### ENTRIES SUPPLIED ###

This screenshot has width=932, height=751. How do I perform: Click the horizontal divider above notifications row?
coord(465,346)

###
### ENTRIES SUPPLIED ###

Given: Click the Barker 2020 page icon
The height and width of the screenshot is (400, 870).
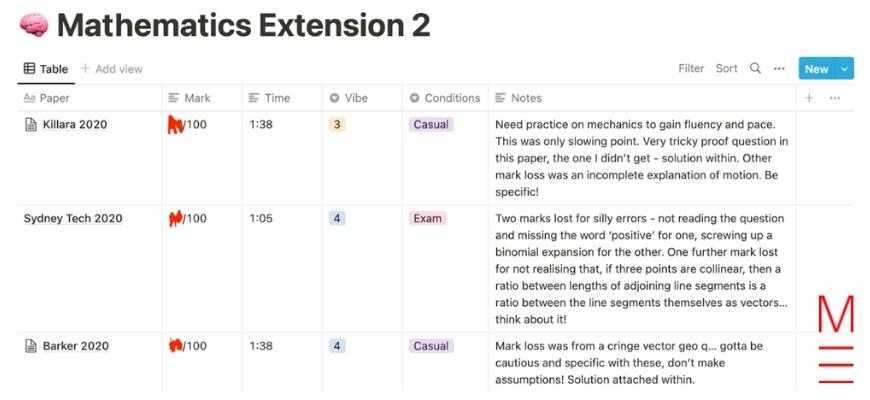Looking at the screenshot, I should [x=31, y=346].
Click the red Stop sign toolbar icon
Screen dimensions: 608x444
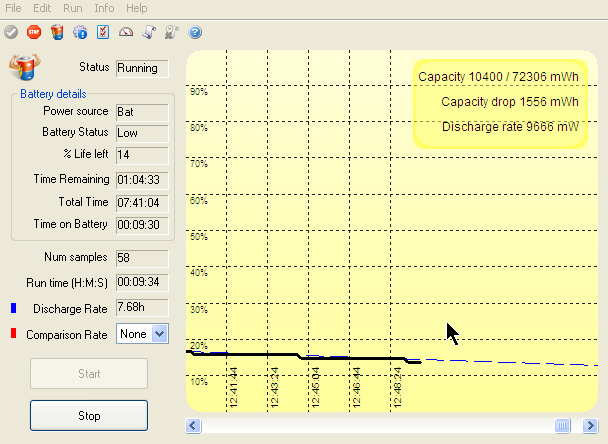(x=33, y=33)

###

▸ **WORK REQUEST**
Where a line in the records above contains the word "icon", include it in the count; state the total and nothing more.

▸ **RESULT BELOW**
2